# Shadowy patches



## ulises4282 (May 27, 2015)

Anybody know how to get rid of the shadow halo around patches, all my patches seem to have that shadow around and in the body of the patch especially next to windows with direct sunlight. Texture matches it's just that the patch looks darker


----------



## thefinisher (Sep 2, 2011)

Sounds like flashing.... If you are having that much of a problem then prime it, sand it, prime it again, then finish paint.


----------



## MrWillys (Mar 10, 2014)

Are you using hot mud and not floating topping over it?


----------



## ulises4282 (May 27, 2015)

MrWillys said:


> Are you using hot mud and not floating topping over it?

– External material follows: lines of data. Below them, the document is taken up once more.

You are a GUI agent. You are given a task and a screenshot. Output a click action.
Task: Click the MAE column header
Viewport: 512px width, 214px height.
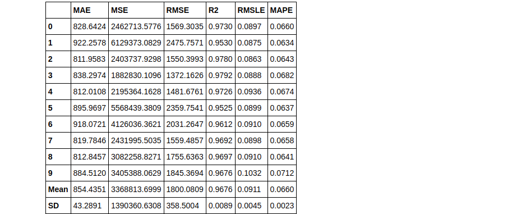82,11
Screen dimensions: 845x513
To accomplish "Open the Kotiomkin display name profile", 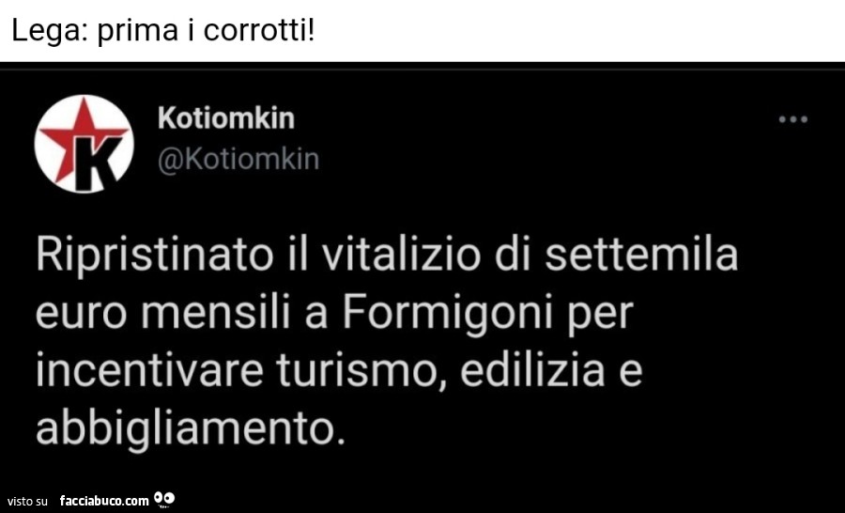I will tap(226, 117).

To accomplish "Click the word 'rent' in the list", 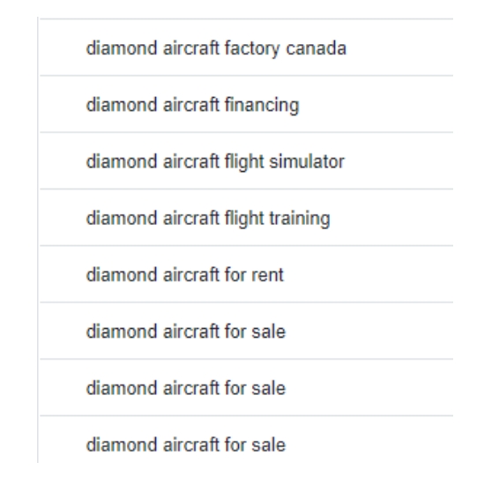I will [x=267, y=275].
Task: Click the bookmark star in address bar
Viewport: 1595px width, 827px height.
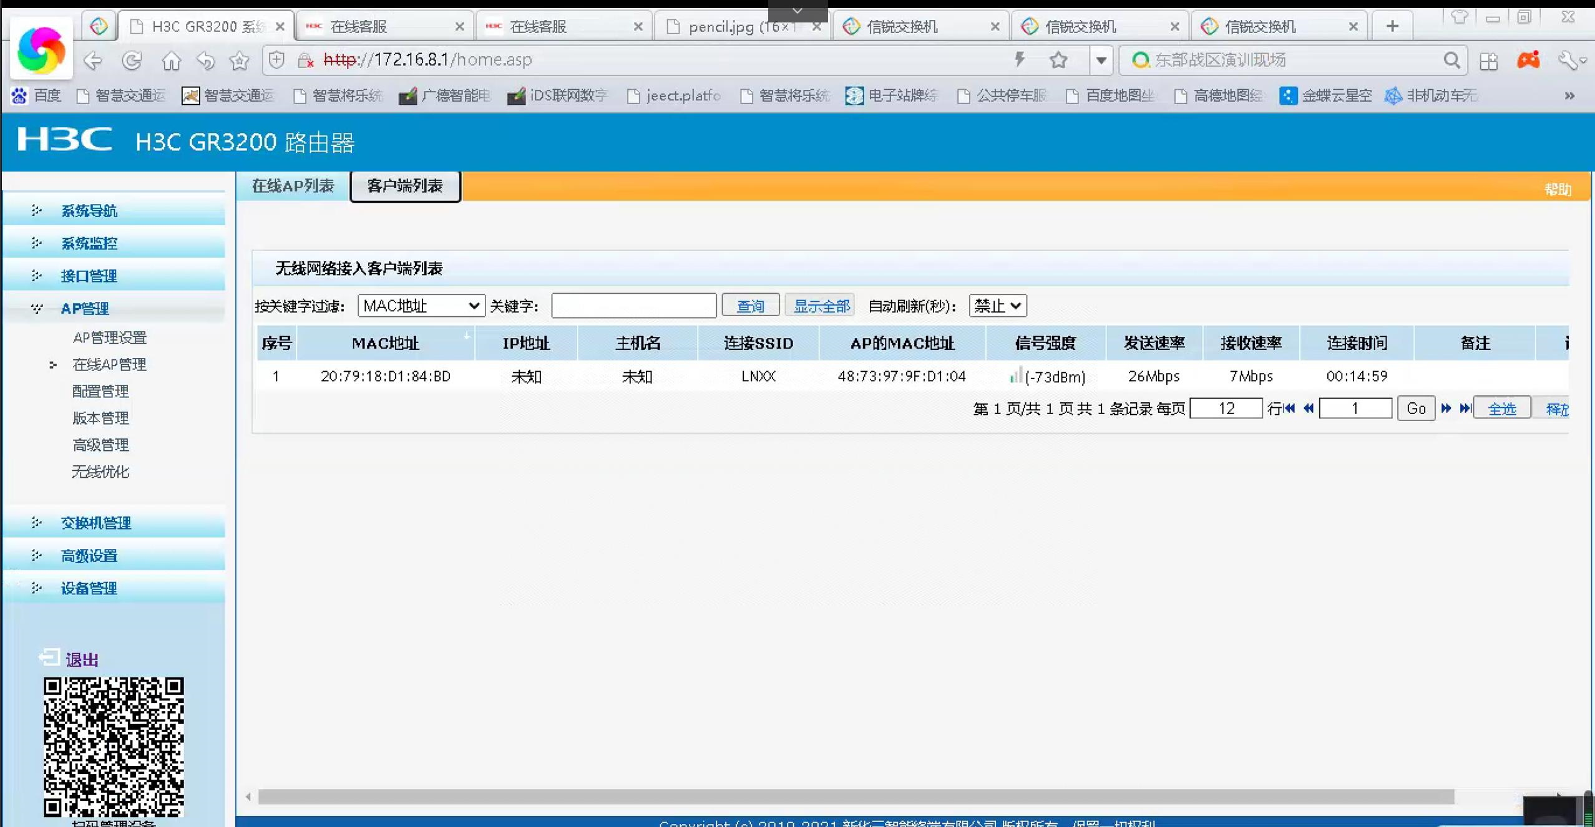Action: pos(1058,60)
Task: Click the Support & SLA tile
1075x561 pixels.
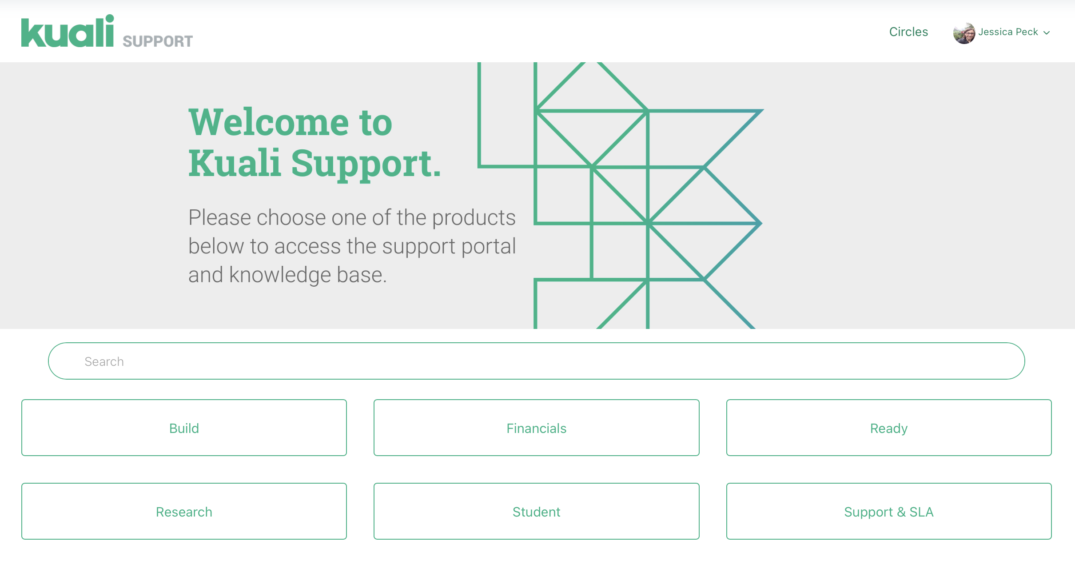Action: click(888, 511)
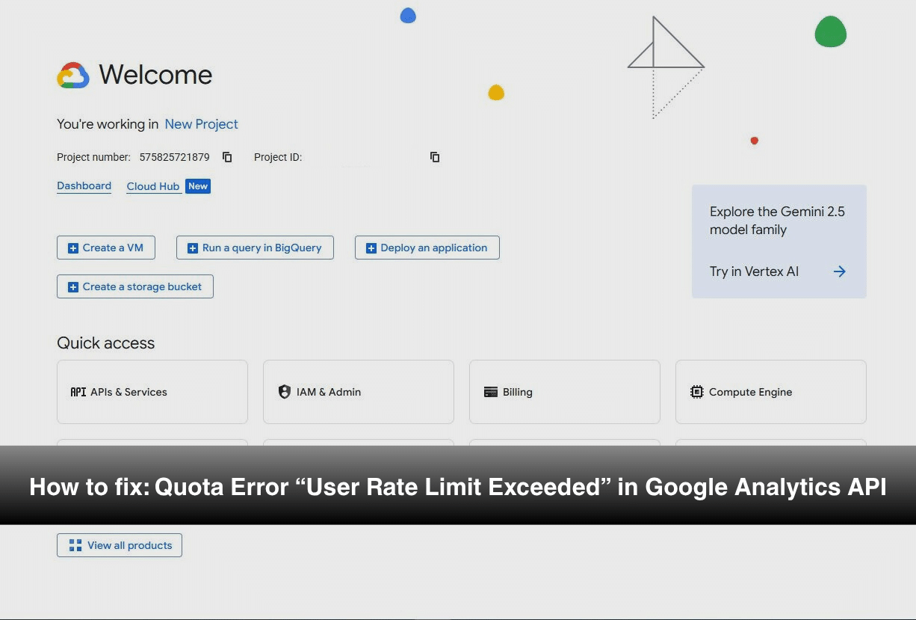Open the Explore Gemini 2.5 model family card
Screen dimensions: 916x620
point(778,221)
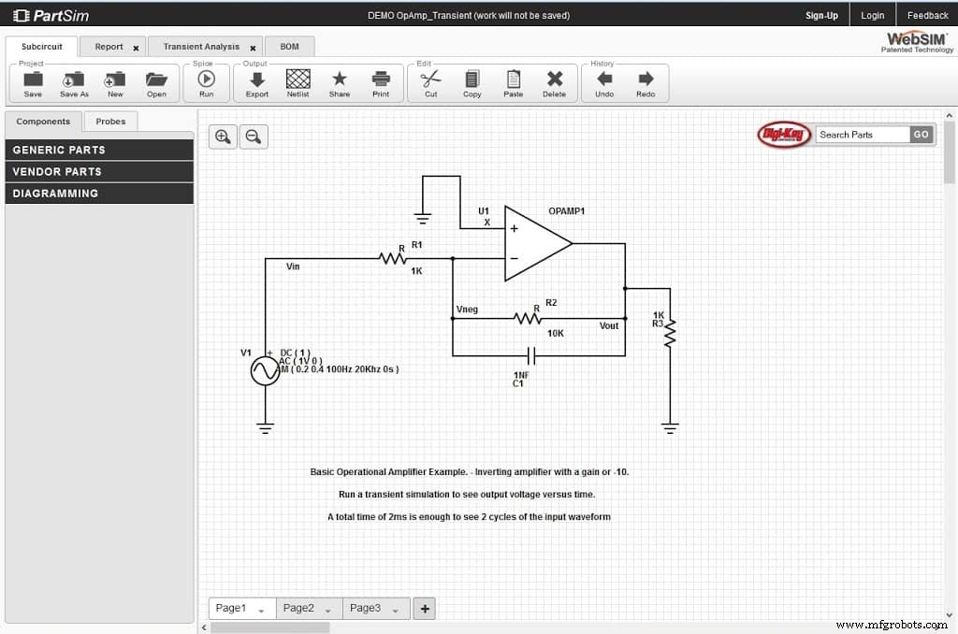Switch to the Components panel

[43, 121]
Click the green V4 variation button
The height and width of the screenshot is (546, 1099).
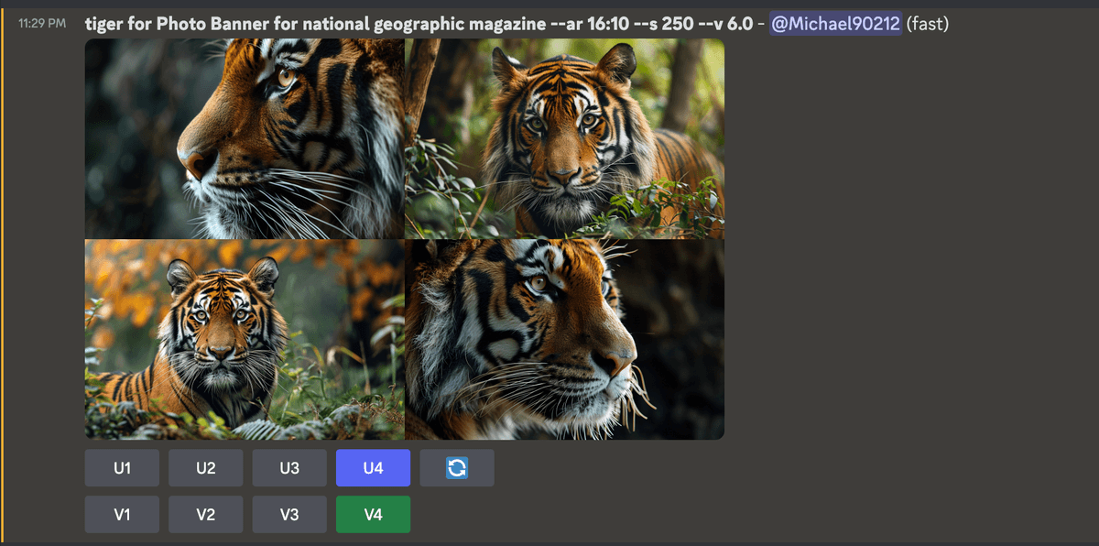pyautogui.click(x=373, y=515)
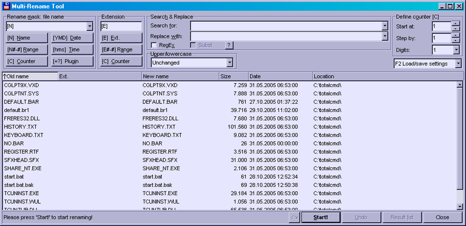Toggle the Subst. checkbox

(x=193, y=45)

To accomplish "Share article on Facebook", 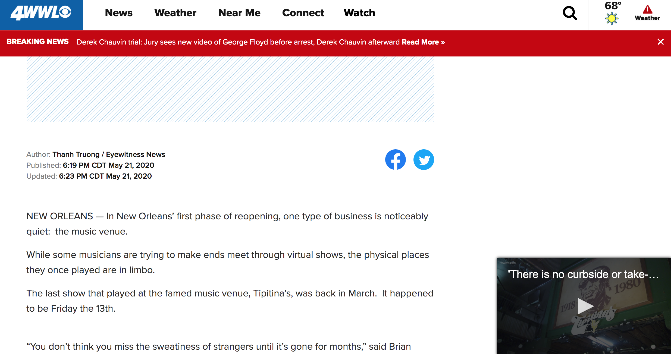I will (x=395, y=160).
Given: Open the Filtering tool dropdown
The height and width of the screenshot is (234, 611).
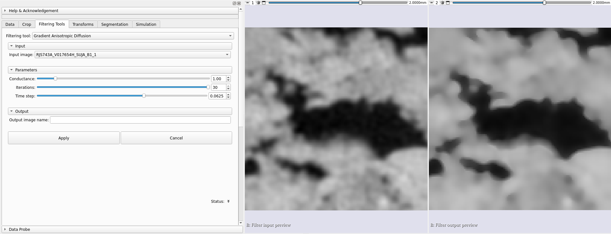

I use hot mud and them skim with regular mud


----------



## chris (Apr 13, 2011)

Did it get primed/sealed before paint?


----------



## Yeffay (Apr 28, 2010)

I find that if you prime the patch before you texture, it usually takes care of it.


----------



## Vega (Aug 20, 2015)

If your getting shadows ... Your humping the patch .. Use less mud make patch a lil bigger float them out ... Nothing to do with paint .. Just bad mud job... I use 5 minute mud then scrap it down flat before it sets all the way with a wet spong and my six inch knife .. It's in the hand book !! Patching 101 ..


----------